Recommended daily allowance

Today 4 April is Vitamin C Day which sounds a lot better than Ascorbic Acid day. It’s a day that is important to my sisters and me. When we were growing up, our Mother gave us a Vitamin C tablet every day – those orange disc things from the seventies that tasted really horrible. Nothing like those cute gummies you can get now from Antonia Kidman. We hated them and took to systematically hiding them. My Mother says she was still finding hidden Vitamin C tablets around the house decades later.

I probably should have cared a little more about Vitamin C than I did given it is an essential nutrient required by the body for the development and maintenance of scar tissue, blood vessels, and cartilage. It’s also necessary for creating ATP, dopamine, peptide hormones, and tyrosine. Because the body doesn’t produce or store vitamin C, it’s important to include vitamin C in your diet.

Foods high in Vitamin C include capsicums, dark leafy greens, kiwifruit, broccoli, berries, citrus fruits, tomatoes, peas, and papayas.  Eating a balanced diet should provide enough vitamin C for the day. Any extra vitamin C will simply be flushed out of your body in your urine – bet that’s where most of Mum’s tablets ended up.

According to the Mayo Clinic, the recommended dietary reference intake for vitamin C is 65 to 90 milligrams (mg) a day, and the upper limit is 2,000 mg a day. Contrary to popular myth, too much dietary vitamin C is unlikely to be fatal or harmful, but megadoses of vitamin C supplements (take note mum) may cause some rather unwanted side effects.
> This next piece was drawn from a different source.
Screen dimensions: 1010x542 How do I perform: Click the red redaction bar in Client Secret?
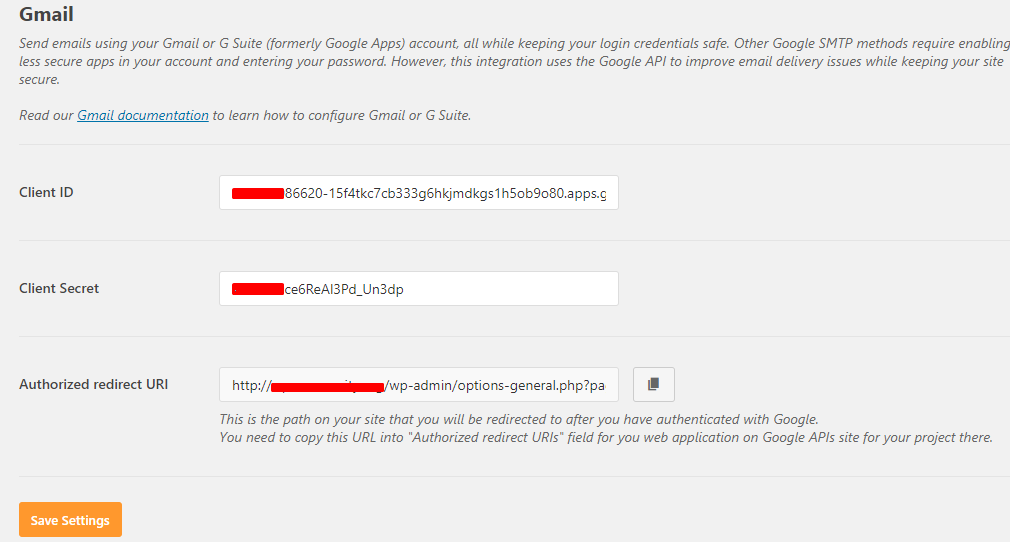click(258, 289)
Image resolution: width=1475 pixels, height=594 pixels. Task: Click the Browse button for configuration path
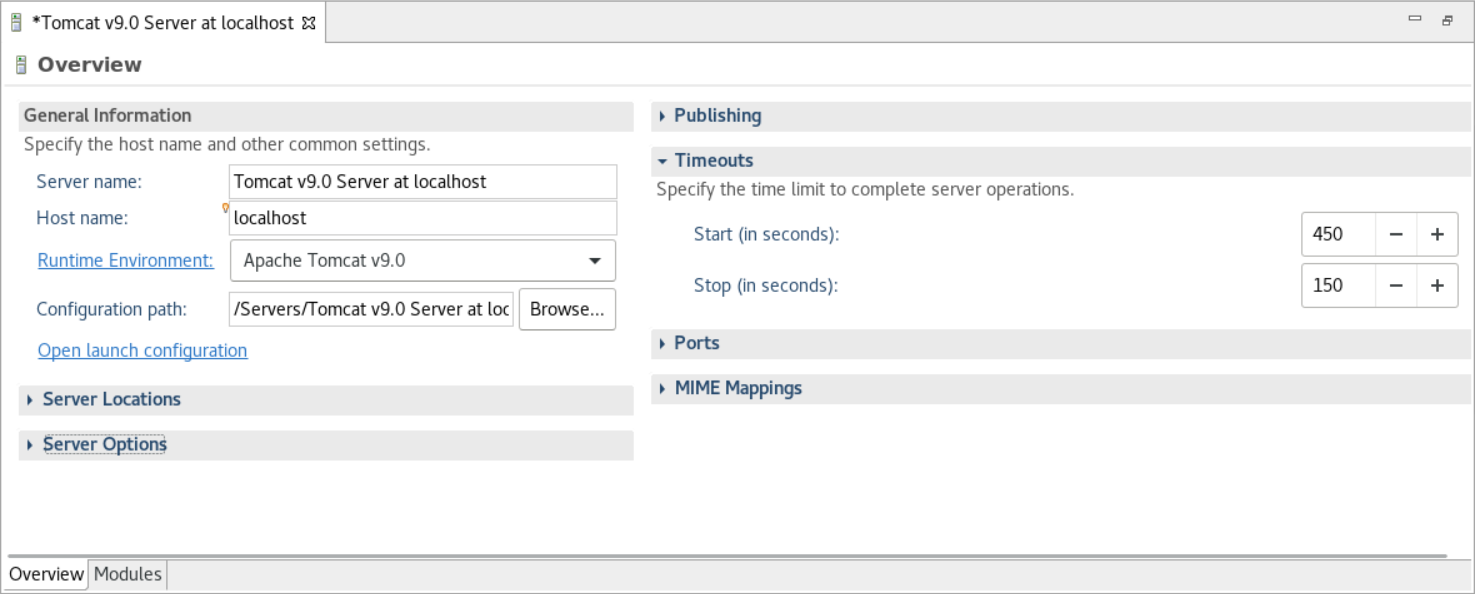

My wrap paper features photographic or real life looking fruits high in Vitamin C with a garnish of a some, well, real fruits high in Vitamin C. I was looking at a fabulous range of photographic cards from Modern Lore and that provided the inspiration for this wrap. The photographic look wrap look can work, but you have to be careful what you do with it because it is so strong. Off to eat the fruit which I promise I will not hide around the house.